Katie’s tips for visiting Auckland & Waiheke Island:

An absolute must is getting fish and chips from a local shop and heading to the beach to enjoy. As far as going out to dinner we loved – Blue Breeze Inn and Moochowchow – both in a fun, busy neighborhood called Ponsonby. Other great spots across the city –  Cafe Hanoi, Ebisu, St. Heliers Bay Cafe, Ortolana, Woodpecker Hill, Depot, and Sugar Club.

wineries in New Zealand

Waiheke Island, a 30 minute ferry ride from Auckland, is filled with amazing wineries, restaurants, beaches, and nature trails. The Oyster Inn, Poderi Crisci, and Cable Bay are some of our favs.

On leaving New Zealand:

We loved Nz so much, but ultimately we decided we wanted to be closer to friends and family.
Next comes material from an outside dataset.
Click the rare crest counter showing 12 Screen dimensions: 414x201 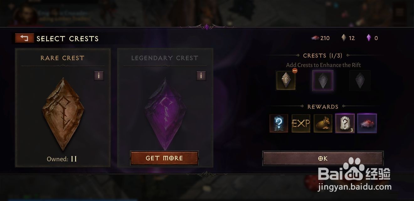pos(348,38)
My husband took a job with a company in DETROIT that a friend of ours started and we live in a lovely little town outside the city called Birmingham. I’d never been to Detroit until we moved, but we really like it so far.
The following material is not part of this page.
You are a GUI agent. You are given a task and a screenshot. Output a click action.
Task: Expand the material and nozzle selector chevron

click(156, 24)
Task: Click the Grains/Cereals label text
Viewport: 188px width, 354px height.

Thank you, Katie, for sharing so much about what it’s like to live in New Zealand! I especially loved reading about the importance placed on family time and children. 
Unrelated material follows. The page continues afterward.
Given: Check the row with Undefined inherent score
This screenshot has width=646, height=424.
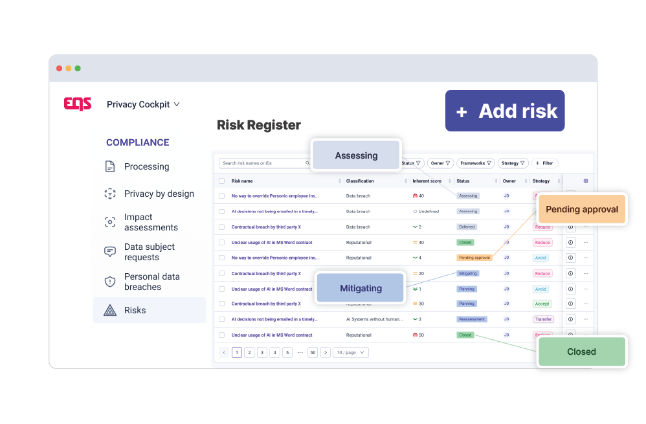Looking at the screenshot, I should tap(222, 212).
Do you know someone who lived abroad and would like to share their story? Please get in touch!

8 Comments

  • Laura says:

    I’ve never been to Nz but it’s definitely on my wish list. Especially after reading this!
    Laura recently posted..How to Eat (and Cook) Like a Local in RomeMy Profile

  • Jessica says:

    As a new mom in the USA, I envy the baby friendly policies of places like New Zealand and Europe. We have a long road ahead of us! I can imagine that it must be beautiful to live in New Zealand although as Katie said, it can get lonely. That’s always the expat dilemma.

    • Jenna says:

      I also envy those policies. Even though I had a stable job and could afford basic daycare, the time after my children were born was stressful, mostly due to not having enough paid time off or enough support. We really need to continue to push for good maternity care in the U.S.

  • Tamara says:

    What a fascinating read! We always romanticize living abroad but it is easy to overlook the more challenging aspects.

    • Jenna says:

      Yes! I’m pretty sure all of the expat stories in this series have talked about the challenges because it’s important to recognize that it’s not all roses.

  • Rebecca Jones says:

    That article is so well written and highlights so many of the things I thought when I first came here from UK. I was surprised to find the city strewn with rubbish when on the first drive out from the airport (inorganic), to find instant coffee in packets and not jars, that supermarkets packed your bags for you (wrongly, i.e. not in the order of where I put things away), that people go to the supermarket in pyjamas, that although there is so much land here houses are still built so you can look in your neighbours’ windows, that so many primary schools don’t have school uniform, that there are no school canteens, that there is so much poverty here.

    I have been here since 2004 with no family apart from my children and it may only be on the other side of the world to my family and lifelong friends but it feels like it could be as far away as the moon at times.

    • Jenna says:

      Interesting! I work with immigrants here in the U.S. and they point out so many differences between their native countries and here–things like not wearing uniforms to school, how people stand in lines so patiently, how different the education system is, etc. I’ve never thought of packing the bags in the order that you put things away. Good idea!